[Saved entries]

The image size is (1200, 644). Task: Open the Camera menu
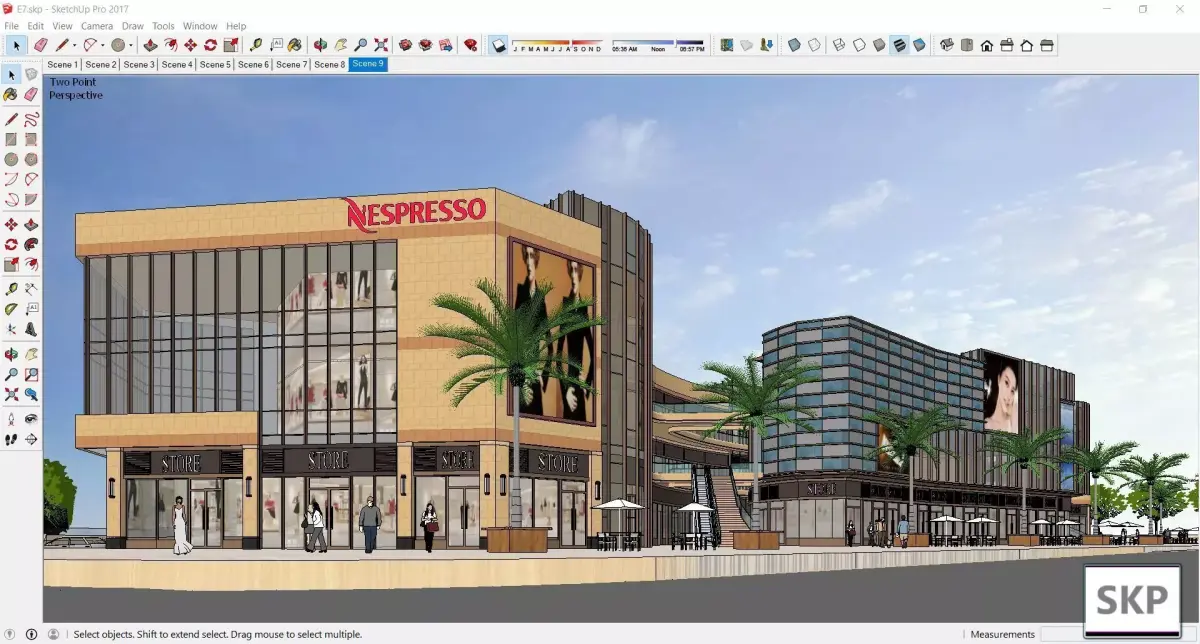point(97,26)
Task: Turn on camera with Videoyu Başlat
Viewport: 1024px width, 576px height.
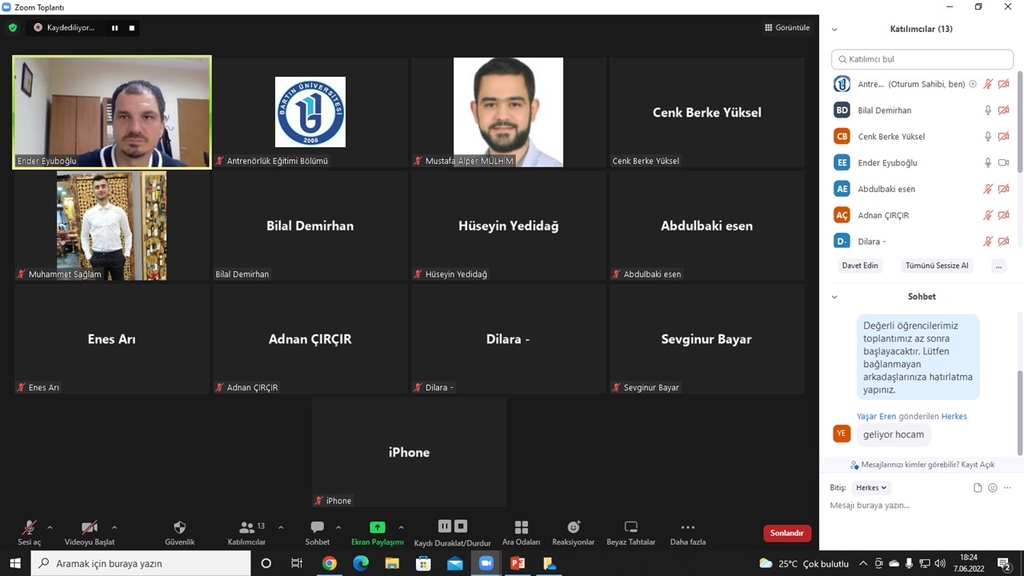Action: pyautogui.click(x=89, y=527)
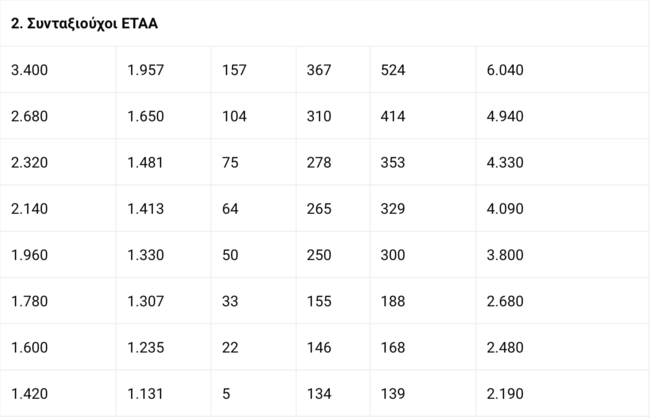The height and width of the screenshot is (418, 650).
Task: Select the cell containing 3.400
Action: coord(29,70)
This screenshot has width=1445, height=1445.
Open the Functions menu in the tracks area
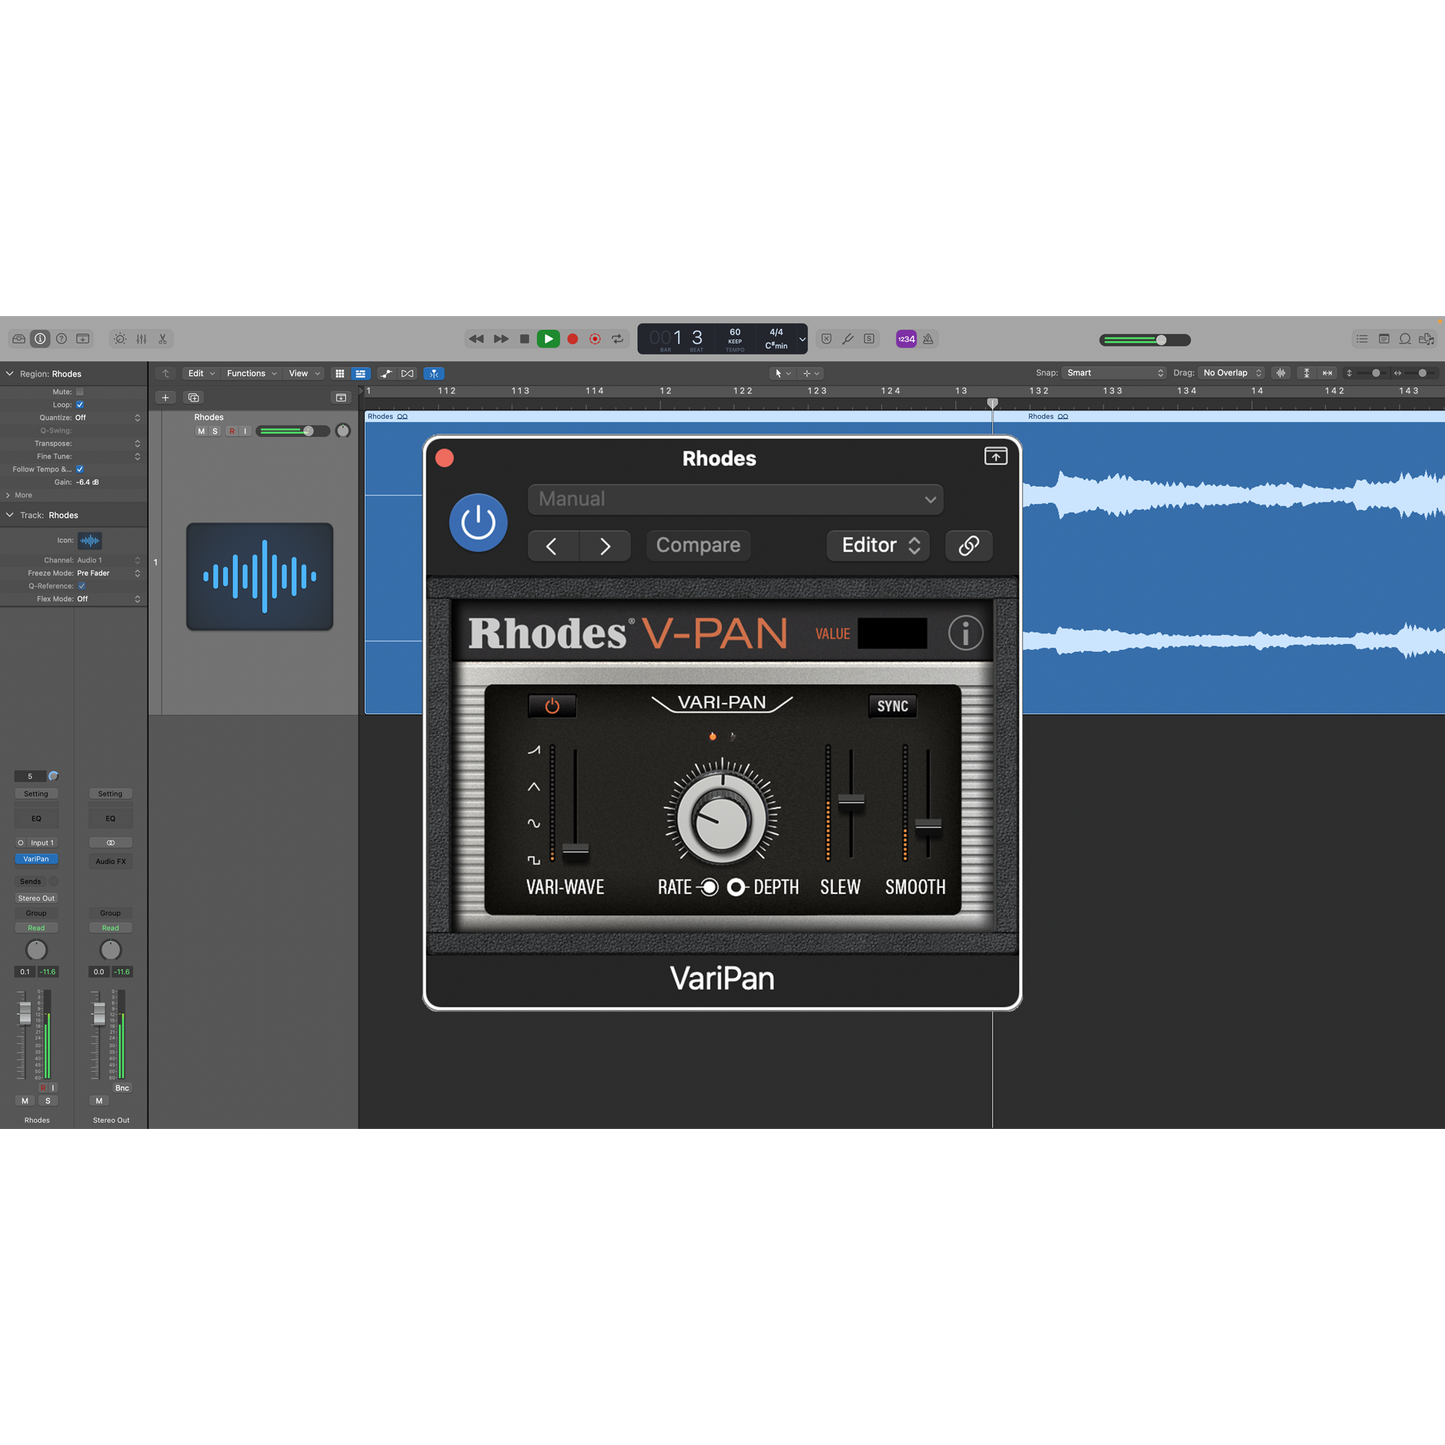pyautogui.click(x=251, y=374)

Exercise: Would you set down the entries exactly as given, minus their pictures?

Task output:
The image size is (1200, 644). Task: Open the Camera menu
point(97,26)
Task: Turn on camera with Videoyu Başlat
Viewport: 1024px width, 576px height.
Action: pyautogui.click(x=89, y=527)
The height and width of the screenshot is (418, 650).
Task: Select the cell containing 3.400
Action: coord(29,70)
This screenshot has width=1445, height=1445.
Open the Functions menu in the tracks area
pyautogui.click(x=251, y=374)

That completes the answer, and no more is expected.